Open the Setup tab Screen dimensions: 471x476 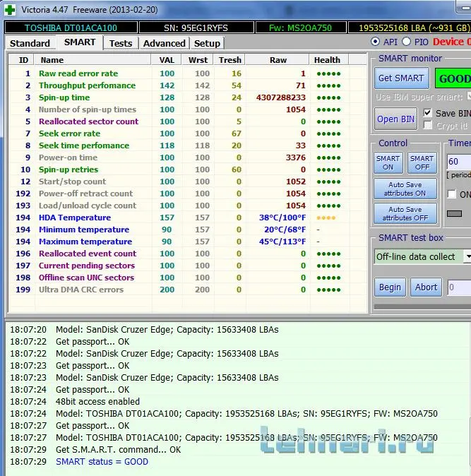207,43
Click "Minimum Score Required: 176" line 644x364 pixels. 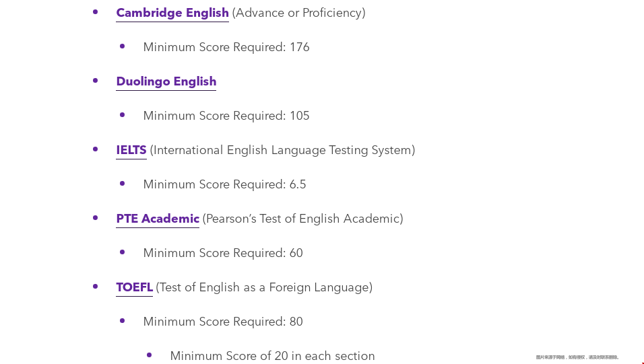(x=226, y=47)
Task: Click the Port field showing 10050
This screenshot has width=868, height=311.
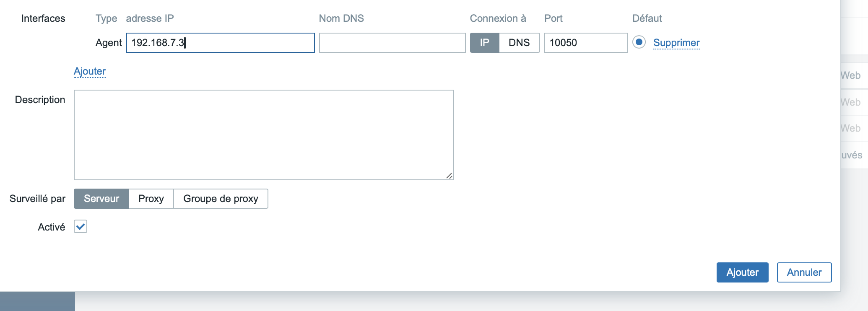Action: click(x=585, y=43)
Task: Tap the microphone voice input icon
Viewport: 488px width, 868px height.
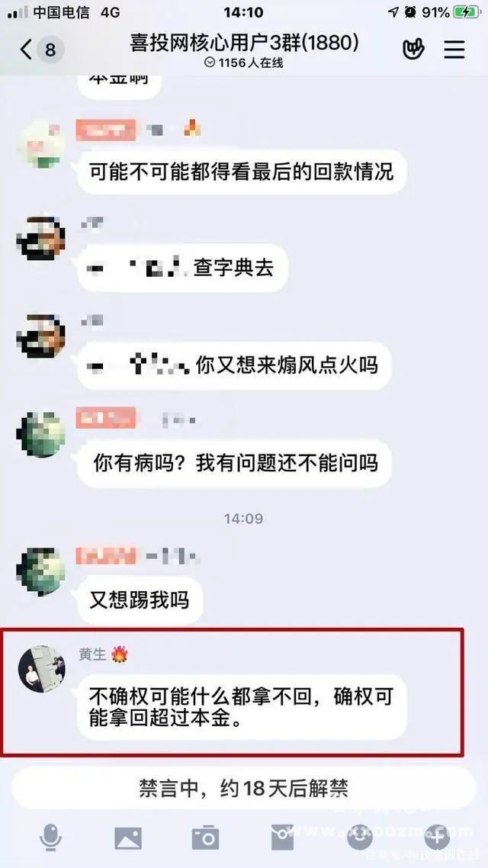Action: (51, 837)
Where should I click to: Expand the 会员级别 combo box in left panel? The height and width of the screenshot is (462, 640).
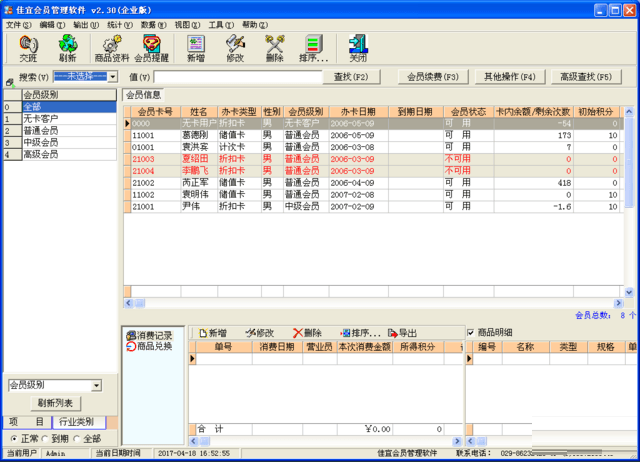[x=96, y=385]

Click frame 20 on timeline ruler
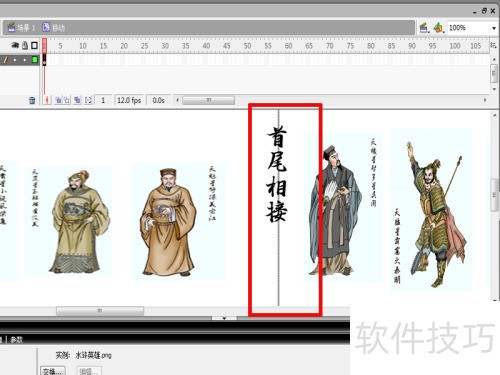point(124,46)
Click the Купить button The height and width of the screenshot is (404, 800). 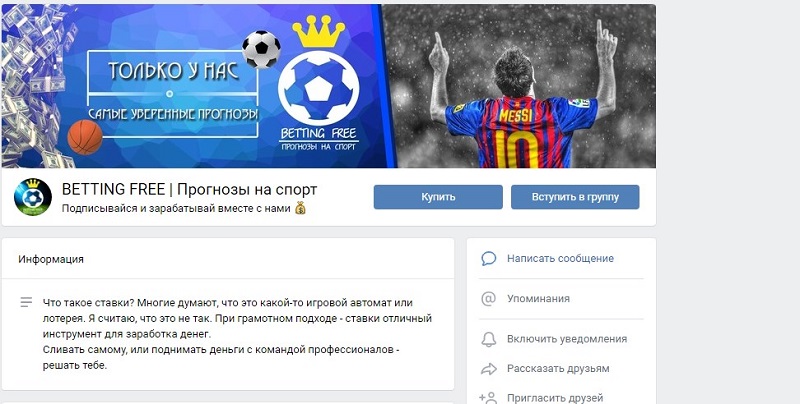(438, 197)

= = = = = = =

[INSTRUCTIONS TO FOLLOW]: Copy each line above that has the word "Task".

[YOUR RESPONSE]:
Task: Click the Port field showing 10050
Task: Tap the microphone voice input icon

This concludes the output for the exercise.